:: TESTO DA LEGGERE
Era la fortezza che controllava l’accesso alla valle d’Agrò: lungo il corso del torrente, posizionata sul versante nord. È un monastero fortificato, che esercitava funzione difensiva, con feritoie, finestre, merlature e tetto calpestabile. Anche i monaci erano attrezzati non solo con sai e sandali, ma soprattutto con armi e spade, proprio per la particolare condizione di isolamento del Monastero. È il migliore in stato di conservazione della provincia di Messina: caratterizzato dalla policromia della pietra lavica, basalto e pietra pomice nera leggera, pietra calcarea, e cotto, utilizzato in vario modo: in strati paralleli di taglio, a coltello e a dente di lupo, in modo da creare contrasti cromatici.
Considerata la datazione del restauro, avvenuto nel 1172, grazie al contributo dell’abate Gerasimo e dell’architetto Gerardo il Franco, il monastero costituisce il prototipo, l’antesignano di quello che sarà il grande patrimonio delle cattedrali normanne di Messina, Catania, Monreale e Cefalù. Il territorio era già frequentato in epoca romana, come testimoniato dal villaggio di Scifì, frazione di Forza d’Agrò.
Nella struttura della chiesa si ritrovano una serie di mattoni greci, mentre varie tesi sostengono che gran parte e dei materiali lapidei di spoglio, come ad esempio le colonne, siano provenienti dal Teatro Antico di Taormina.
::::
:: RIGHE
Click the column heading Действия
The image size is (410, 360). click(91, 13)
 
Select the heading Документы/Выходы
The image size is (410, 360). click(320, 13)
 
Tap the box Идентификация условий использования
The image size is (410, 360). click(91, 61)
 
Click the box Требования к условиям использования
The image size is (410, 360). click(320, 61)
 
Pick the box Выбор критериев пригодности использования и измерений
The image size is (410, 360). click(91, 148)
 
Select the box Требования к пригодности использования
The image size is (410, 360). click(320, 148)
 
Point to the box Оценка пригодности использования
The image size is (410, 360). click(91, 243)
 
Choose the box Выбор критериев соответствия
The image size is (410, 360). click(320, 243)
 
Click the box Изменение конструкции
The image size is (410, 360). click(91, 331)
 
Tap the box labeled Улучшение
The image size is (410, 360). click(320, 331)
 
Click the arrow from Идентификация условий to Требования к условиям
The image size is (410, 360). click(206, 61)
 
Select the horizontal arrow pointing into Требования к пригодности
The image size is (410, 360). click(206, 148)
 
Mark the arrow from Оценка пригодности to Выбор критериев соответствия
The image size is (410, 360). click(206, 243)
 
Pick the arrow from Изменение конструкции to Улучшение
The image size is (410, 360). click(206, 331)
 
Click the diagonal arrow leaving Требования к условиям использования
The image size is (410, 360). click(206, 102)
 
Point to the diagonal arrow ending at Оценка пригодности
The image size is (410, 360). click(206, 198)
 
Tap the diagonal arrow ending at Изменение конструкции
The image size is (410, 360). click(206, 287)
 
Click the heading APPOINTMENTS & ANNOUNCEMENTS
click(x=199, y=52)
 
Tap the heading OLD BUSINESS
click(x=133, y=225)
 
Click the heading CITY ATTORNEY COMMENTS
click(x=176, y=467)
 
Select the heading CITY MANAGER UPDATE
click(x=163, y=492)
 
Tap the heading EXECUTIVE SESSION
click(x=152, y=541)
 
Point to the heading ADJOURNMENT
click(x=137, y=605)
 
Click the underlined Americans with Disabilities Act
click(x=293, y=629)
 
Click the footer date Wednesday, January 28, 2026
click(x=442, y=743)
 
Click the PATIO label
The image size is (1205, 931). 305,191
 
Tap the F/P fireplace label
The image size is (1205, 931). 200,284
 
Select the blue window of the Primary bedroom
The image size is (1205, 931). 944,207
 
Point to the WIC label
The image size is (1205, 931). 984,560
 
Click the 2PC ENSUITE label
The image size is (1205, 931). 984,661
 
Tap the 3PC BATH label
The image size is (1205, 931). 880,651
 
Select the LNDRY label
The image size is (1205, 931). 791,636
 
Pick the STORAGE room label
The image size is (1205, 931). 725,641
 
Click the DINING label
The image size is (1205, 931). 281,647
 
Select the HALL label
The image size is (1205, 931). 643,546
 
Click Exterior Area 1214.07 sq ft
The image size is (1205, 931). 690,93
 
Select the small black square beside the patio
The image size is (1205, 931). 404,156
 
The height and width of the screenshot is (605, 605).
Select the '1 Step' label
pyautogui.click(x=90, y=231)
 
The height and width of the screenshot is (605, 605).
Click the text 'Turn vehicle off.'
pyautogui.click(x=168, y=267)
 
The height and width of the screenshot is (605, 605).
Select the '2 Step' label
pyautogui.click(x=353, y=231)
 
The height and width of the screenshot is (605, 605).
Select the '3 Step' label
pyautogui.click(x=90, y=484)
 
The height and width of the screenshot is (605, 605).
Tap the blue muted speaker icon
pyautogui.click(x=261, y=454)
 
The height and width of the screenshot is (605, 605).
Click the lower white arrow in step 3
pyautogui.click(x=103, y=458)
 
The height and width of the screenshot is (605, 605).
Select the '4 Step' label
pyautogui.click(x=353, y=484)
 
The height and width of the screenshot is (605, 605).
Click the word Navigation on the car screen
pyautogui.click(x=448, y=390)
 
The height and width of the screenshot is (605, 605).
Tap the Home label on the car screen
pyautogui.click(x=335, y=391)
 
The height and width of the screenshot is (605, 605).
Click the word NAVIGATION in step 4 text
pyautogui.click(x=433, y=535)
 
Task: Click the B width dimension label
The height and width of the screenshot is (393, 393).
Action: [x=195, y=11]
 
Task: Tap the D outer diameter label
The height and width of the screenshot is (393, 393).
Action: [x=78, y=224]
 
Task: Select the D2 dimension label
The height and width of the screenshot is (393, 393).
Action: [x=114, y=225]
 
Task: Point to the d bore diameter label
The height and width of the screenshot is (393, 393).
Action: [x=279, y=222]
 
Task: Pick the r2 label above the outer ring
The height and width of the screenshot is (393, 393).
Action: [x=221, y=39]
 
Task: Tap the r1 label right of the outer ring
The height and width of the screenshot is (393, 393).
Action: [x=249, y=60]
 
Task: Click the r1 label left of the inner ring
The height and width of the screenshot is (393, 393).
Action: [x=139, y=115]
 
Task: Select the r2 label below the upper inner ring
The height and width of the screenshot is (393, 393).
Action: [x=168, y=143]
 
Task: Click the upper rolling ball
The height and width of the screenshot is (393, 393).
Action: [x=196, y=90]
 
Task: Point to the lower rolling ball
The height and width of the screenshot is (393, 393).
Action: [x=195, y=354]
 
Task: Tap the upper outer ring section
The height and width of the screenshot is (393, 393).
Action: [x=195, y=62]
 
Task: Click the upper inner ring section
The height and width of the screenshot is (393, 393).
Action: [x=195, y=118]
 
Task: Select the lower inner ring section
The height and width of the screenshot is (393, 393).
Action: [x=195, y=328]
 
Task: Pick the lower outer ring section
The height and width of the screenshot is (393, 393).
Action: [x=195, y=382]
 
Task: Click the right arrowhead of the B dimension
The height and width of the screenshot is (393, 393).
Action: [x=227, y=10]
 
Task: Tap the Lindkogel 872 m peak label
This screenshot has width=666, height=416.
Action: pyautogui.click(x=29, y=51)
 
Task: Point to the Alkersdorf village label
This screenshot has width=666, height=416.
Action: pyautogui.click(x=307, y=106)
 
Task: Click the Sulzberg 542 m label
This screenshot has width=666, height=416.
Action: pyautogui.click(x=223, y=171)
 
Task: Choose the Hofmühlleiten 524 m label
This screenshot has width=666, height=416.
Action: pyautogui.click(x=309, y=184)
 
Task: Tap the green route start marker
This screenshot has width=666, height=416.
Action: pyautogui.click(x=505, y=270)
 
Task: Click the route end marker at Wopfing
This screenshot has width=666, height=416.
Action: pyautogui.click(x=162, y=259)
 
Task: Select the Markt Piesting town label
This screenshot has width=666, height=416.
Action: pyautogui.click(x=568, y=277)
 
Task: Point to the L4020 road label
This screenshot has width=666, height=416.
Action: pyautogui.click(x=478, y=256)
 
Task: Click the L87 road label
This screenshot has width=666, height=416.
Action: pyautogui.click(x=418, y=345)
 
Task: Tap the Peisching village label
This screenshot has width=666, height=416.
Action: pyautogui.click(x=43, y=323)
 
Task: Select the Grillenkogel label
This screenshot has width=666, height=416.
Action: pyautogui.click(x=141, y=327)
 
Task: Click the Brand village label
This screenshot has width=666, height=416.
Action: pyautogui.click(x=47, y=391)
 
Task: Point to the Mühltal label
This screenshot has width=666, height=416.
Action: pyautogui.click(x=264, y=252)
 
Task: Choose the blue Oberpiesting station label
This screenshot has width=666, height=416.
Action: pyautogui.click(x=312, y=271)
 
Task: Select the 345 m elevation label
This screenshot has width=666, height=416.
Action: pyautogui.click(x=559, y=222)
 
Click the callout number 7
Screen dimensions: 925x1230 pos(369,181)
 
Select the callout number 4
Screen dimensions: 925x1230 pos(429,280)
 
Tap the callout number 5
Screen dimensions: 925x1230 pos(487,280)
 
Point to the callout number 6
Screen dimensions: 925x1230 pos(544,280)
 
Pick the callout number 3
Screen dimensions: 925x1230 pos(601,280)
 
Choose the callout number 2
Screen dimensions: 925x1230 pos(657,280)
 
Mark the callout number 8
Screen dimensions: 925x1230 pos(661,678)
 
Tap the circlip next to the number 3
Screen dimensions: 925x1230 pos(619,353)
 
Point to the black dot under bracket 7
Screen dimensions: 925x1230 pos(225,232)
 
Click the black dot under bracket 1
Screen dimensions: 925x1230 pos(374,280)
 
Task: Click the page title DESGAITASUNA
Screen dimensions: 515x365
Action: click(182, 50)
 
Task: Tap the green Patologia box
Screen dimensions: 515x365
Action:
::::
• COMPITI:
**1)** Trascrivi dal testo sul monastero il passo che si apre con le parole "Considerata la datazione" e si chiude con "di Forza d’Agrò.".
**2)** Riprendi il testo sul monastero e proseguilo dopo la sua ultima frase.

• RISULTATI:
**1)**
Considerata la datazione del restauro, avvenuto nel 1172, grazie al contributo dell’abate Gerasimo e dell’architetto Gerardo il Franco, il monastero costituisce il prototipo, l’antesignano di quello che sarà il grande patrimonio delle cattedrali normanne di Messina, Catania, Monreale e Cefalù. Il territorio era già frequentato in epoca romana, come testimoniato dal villaggio di Scifì, frazione di Forza d’Agrò.

**2)**
Secondo la prima fonte documentale, un monaco di nome Gerasimo chiese al Re Ruggero II il permesso e l’aiuto economico per riedificare un monastero sito lungo la fiumara di Agrò, evidentemente distrutto durante l’invasione musulmana e probabilmente risalente al 560 d.C, anno in cui arrivarono in Sicilia i Padri Basiliani. Ruggero II accolse la richiesta del monaco ed elargì denaro e mezzi sufficienti per la ricostruzione del complesso nel 1117. Nel 1131 il monastero dei Santi Pietro e Paolo di Agrò è dichiarato suffraganeo del San Salvatore di Messina.
Il complesso molto probabilmente fu danneggiato dal terremoto del 1169 che interessò tutta la Sicilia orientale, e quindi fu sottoposto a restauro nel 1172 dall’architetto Gherardo il Franco, primo ed unico nome di architetto giunto da epoca normanna ai giorni nostri, come si apprende dall’iscrizione in greco posta sull’architrave della porta d’ingresso: «Fu rinnovato questo tempio dei SS. Apostoli Pietro e Paolo da Teostericto Abate di Taormina, a sue spese. Possa Iddio ricordarlo. Nell’anno 6680. Il capomastro Gherardo il Franco».
L’anno 6680 corrisponde nella cronologia greco-bizantina al 1172 in quanto gli anni si calcolavano dall’origine del mondo ovvero 5508 anni prima della venuta di Cristo. Da quel restauro la chiesa non subì altre modifiche ed è giunta a noi praticamente intatta, al contrario del circostante monastero di cui non rimangono che pochi resti. Il monastero, dove dimoravano i monaci di San Basilio, fu non soltanto un centro di potere religioso ma anche giudiziario e politico dal momento che l’abate era membro del Parlamento Siciliano. I monaci studiavano e insegnavano e possedevano una ricca biblioteca, di cui alcuni manoscritti e pergamene sono oggi conservate presso la Biblioteca Regionale Universitaria di Messina.
L’opera dei monaci venne a cessare nel 1794 quando i Basiliani abbandonarono la Valle d’Agrò per trasferirsi a Messina nel Convento dei Padri Domenicani di San Gerolamo, oggi non più esistente perché distrutto nel terremoto del 1908, che occupava l’area attuale dell’Isolato 197/A compresa tra la Via Primo Settembre e la Chiesa di Sant’Elia.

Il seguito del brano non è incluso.